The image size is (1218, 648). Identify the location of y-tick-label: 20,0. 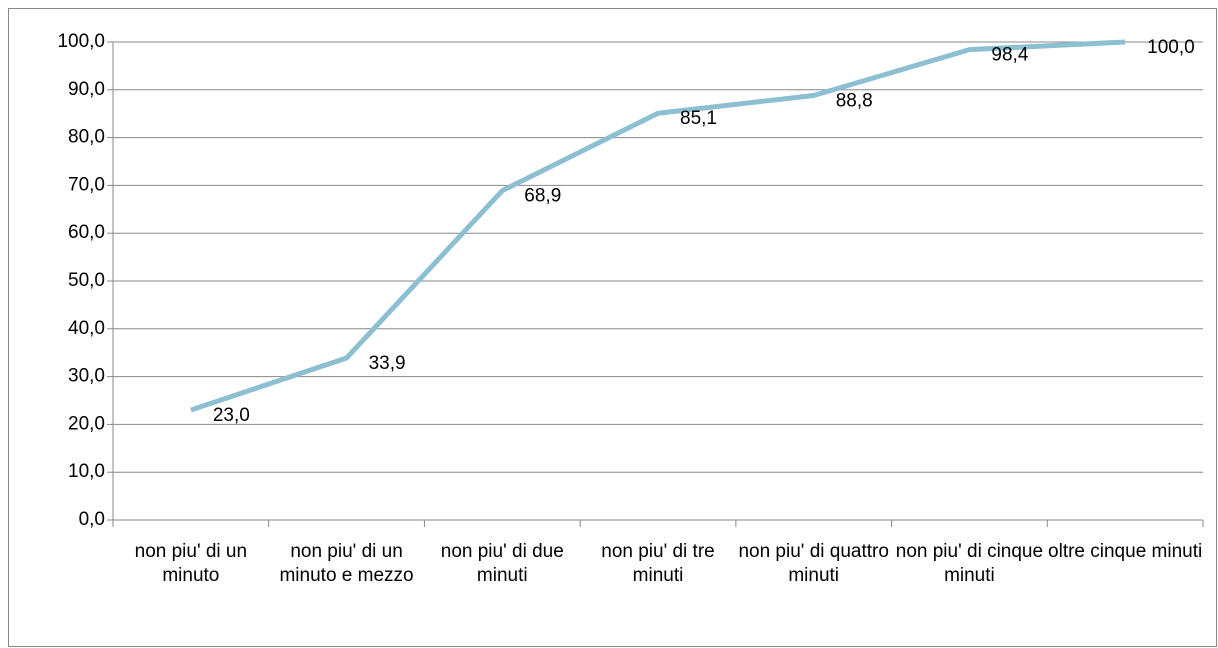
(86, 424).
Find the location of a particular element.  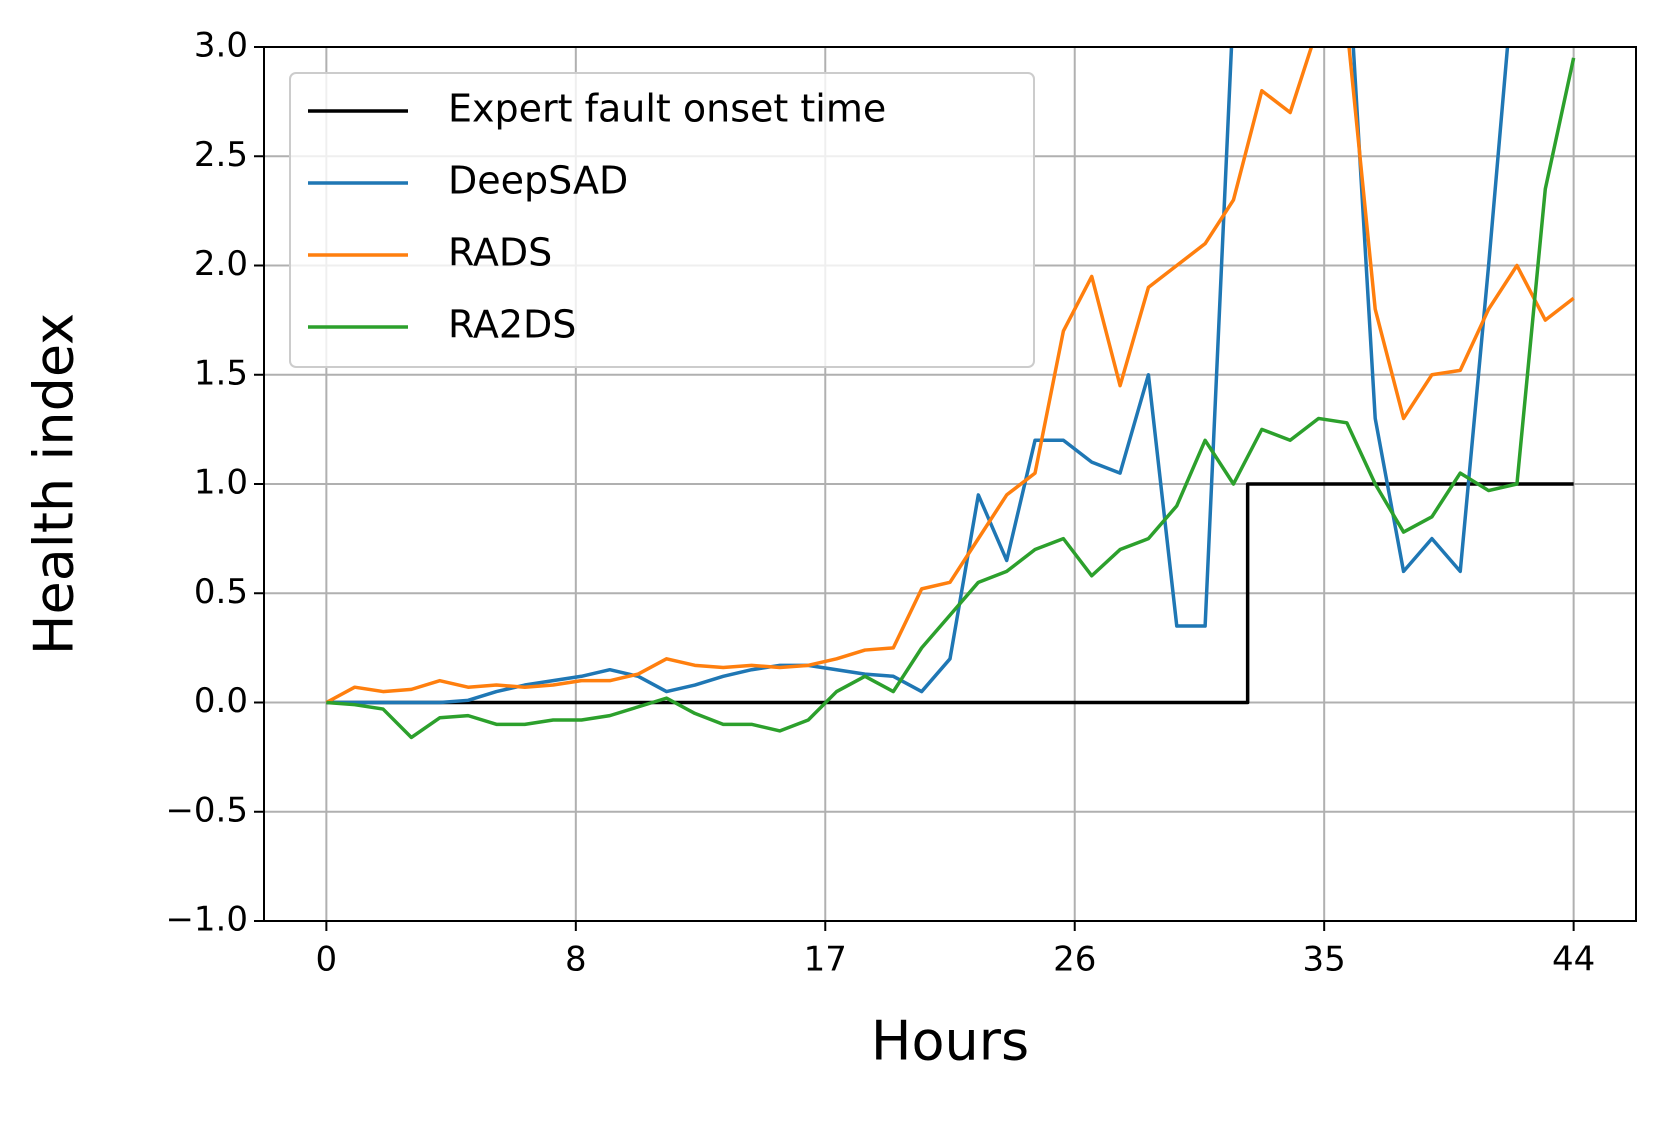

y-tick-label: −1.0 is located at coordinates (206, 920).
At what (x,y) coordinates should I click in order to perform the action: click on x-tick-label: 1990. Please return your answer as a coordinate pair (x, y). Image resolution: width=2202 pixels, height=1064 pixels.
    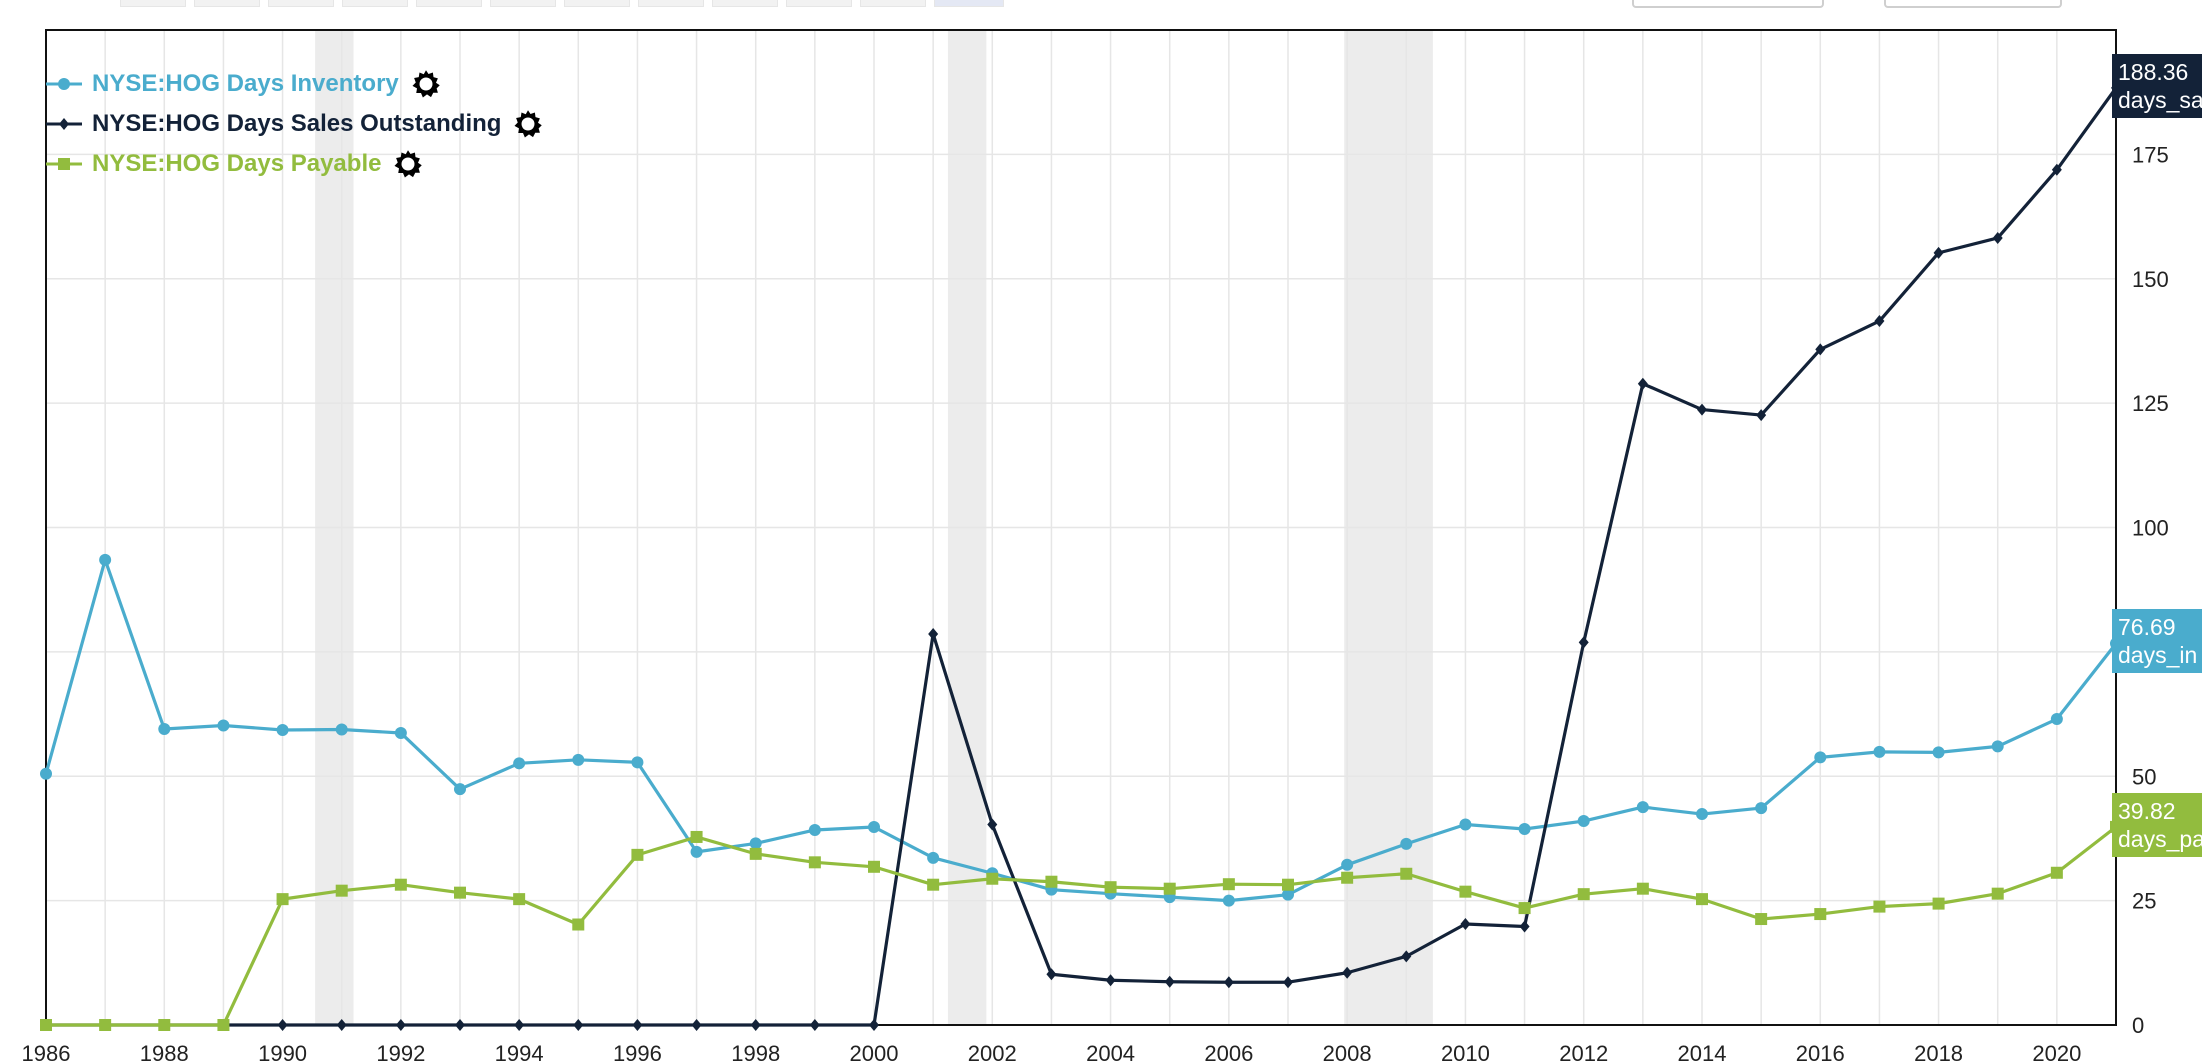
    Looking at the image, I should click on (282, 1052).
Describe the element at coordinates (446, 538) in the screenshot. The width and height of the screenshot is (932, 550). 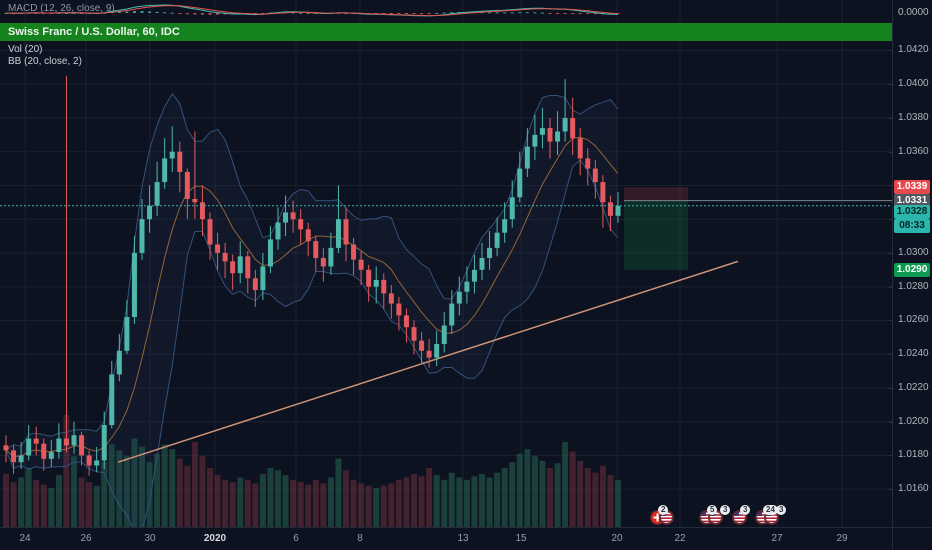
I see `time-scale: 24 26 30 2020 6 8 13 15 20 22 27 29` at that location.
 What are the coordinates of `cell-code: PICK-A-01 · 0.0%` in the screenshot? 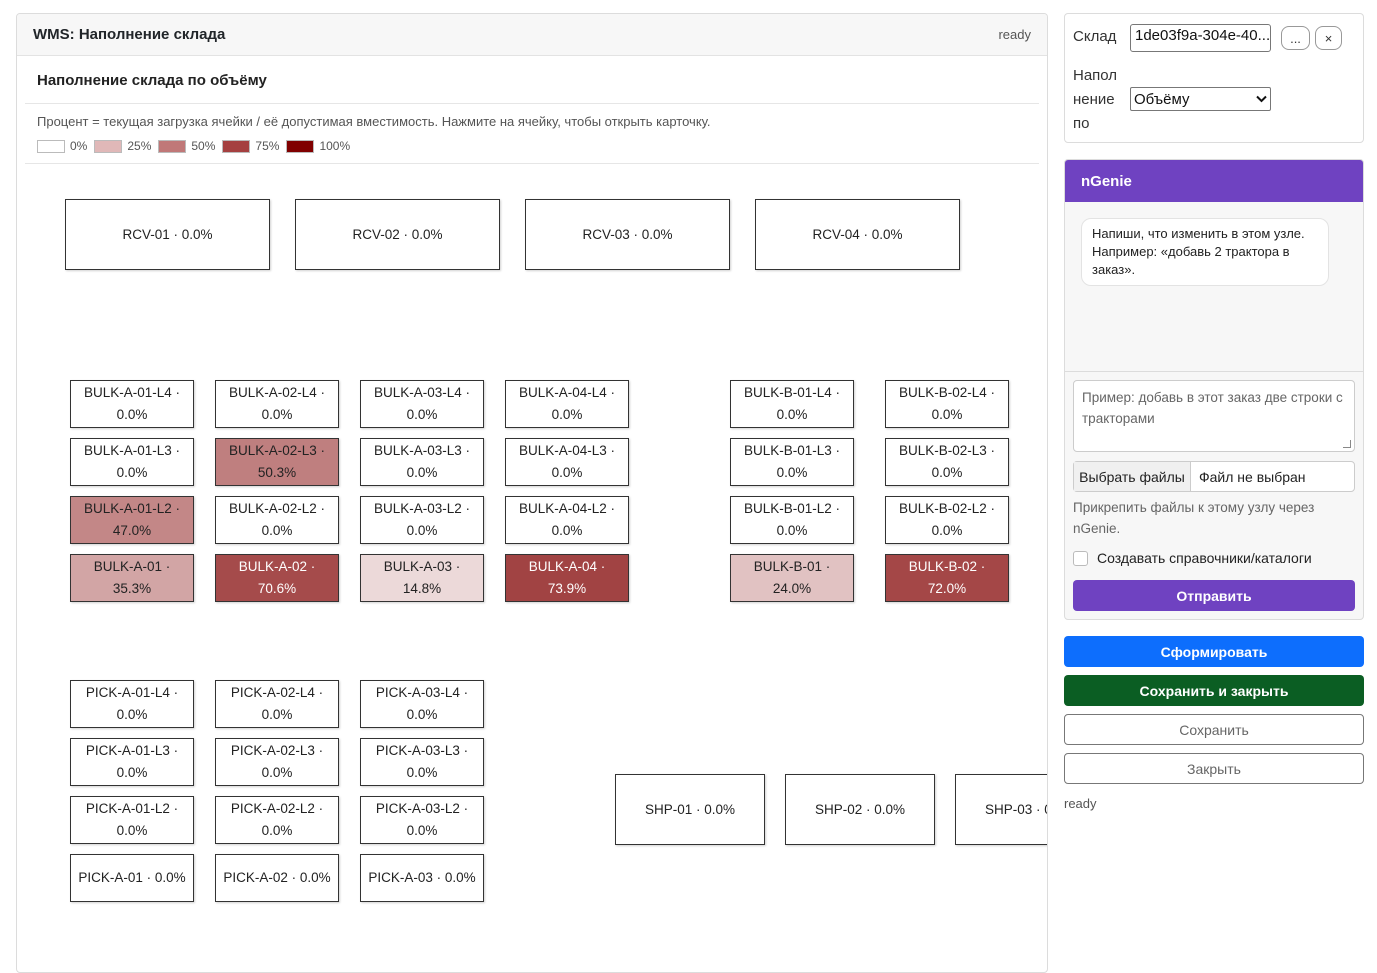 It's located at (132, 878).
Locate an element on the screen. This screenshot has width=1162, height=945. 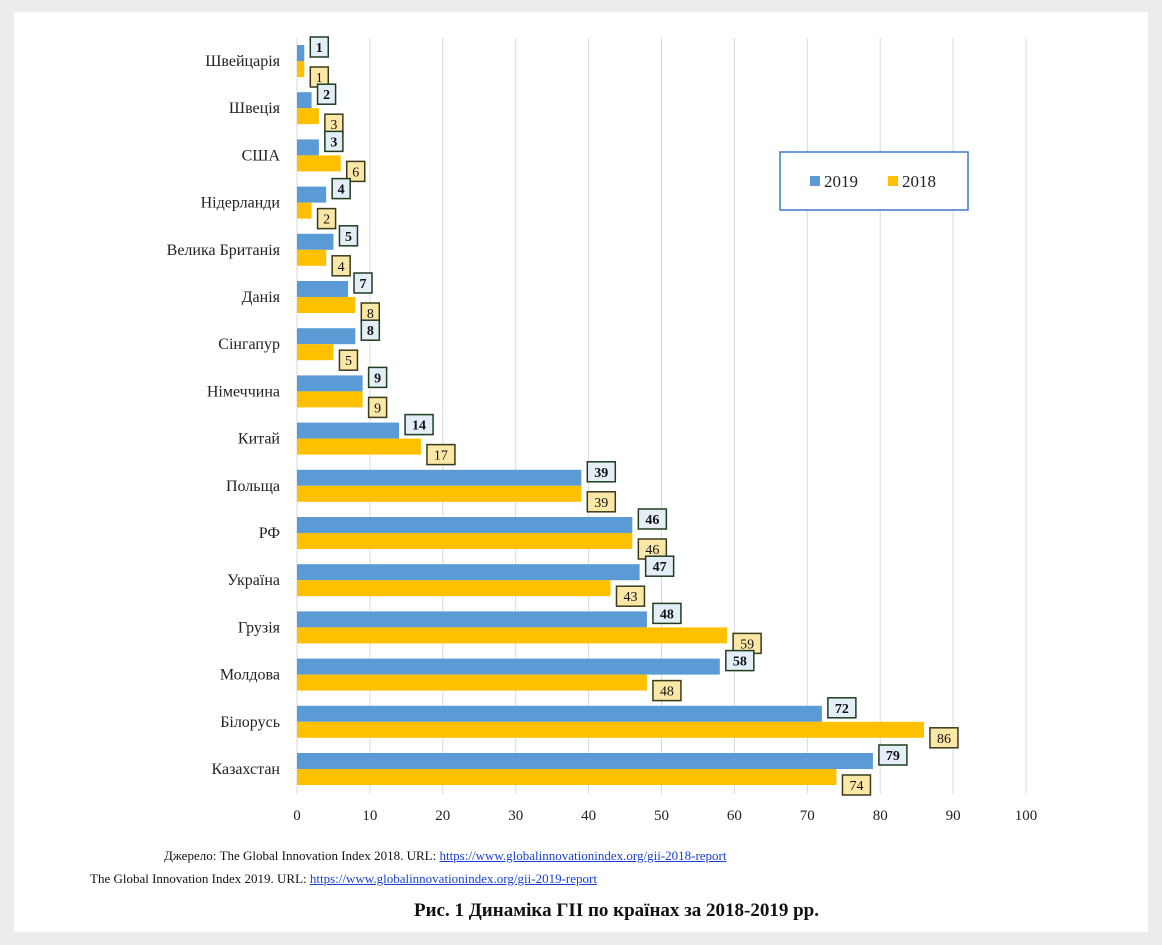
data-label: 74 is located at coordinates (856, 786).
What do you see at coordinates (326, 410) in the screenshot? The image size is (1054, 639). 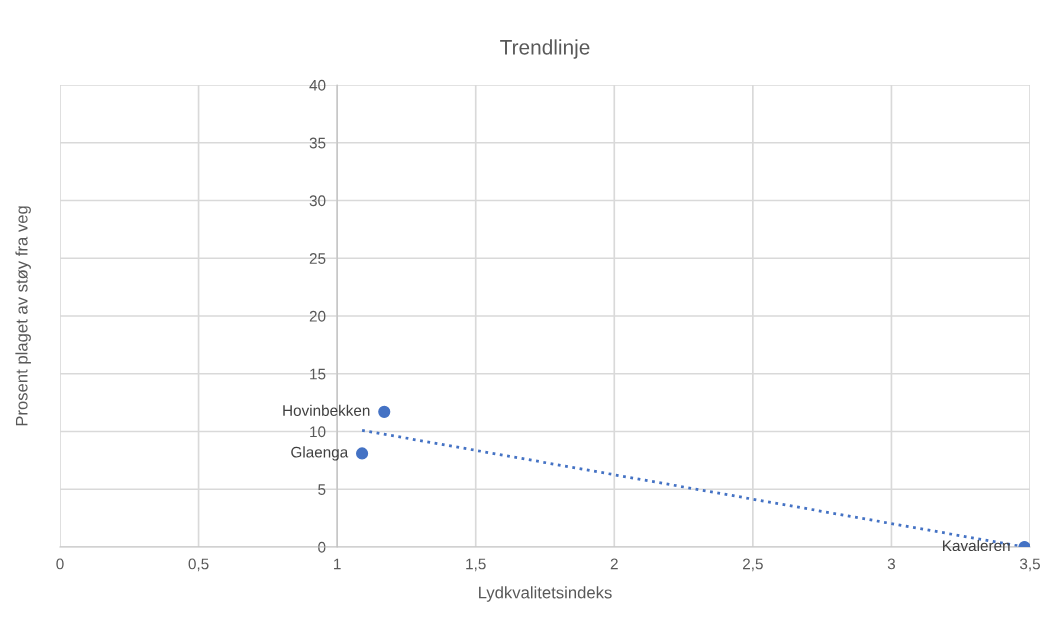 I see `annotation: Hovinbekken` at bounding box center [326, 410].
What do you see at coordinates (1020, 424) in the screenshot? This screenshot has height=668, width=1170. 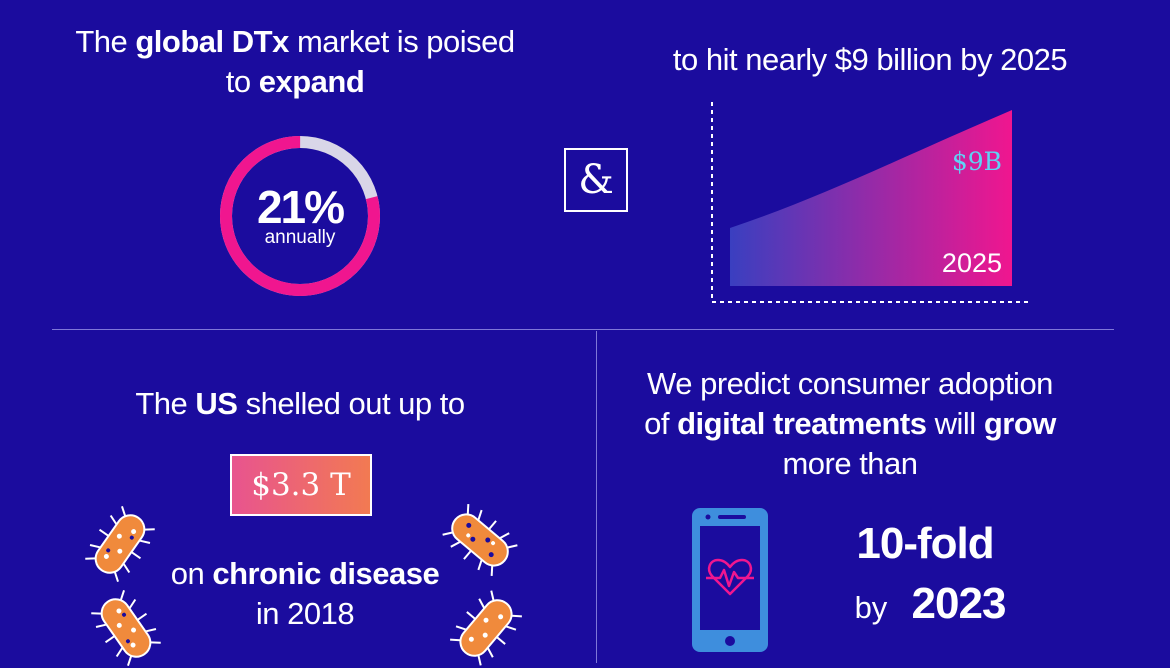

- - - -

→ **About this task**
Retype the data from its beginning through the line containing "at that location.", omitting the pictures.

→ **Task solution**
The image size is (1218, 648). Identify the location of y-tick-label: 20,0. 
(86, 424).
Find the location of a particular element.  

y-tick-label: −1.0 is located at coordinates (206, 920).
At what (x,y) coordinates should I click in order to perform the action: click on x-tick-label: 1990. Please return your answer as a coordinate pair (x, y). Image resolution: width=2202 pixels, height=1064 pixels.
    Looking at the image, I should click on (282, 1052).
Describe the element at coordinates (446, 538) in the screenshot. The width and height of the screenshot is (932, 550). 
I see `time-scale: 24 26 30 2020 6 8 13 15 20 22 27 29` at that location.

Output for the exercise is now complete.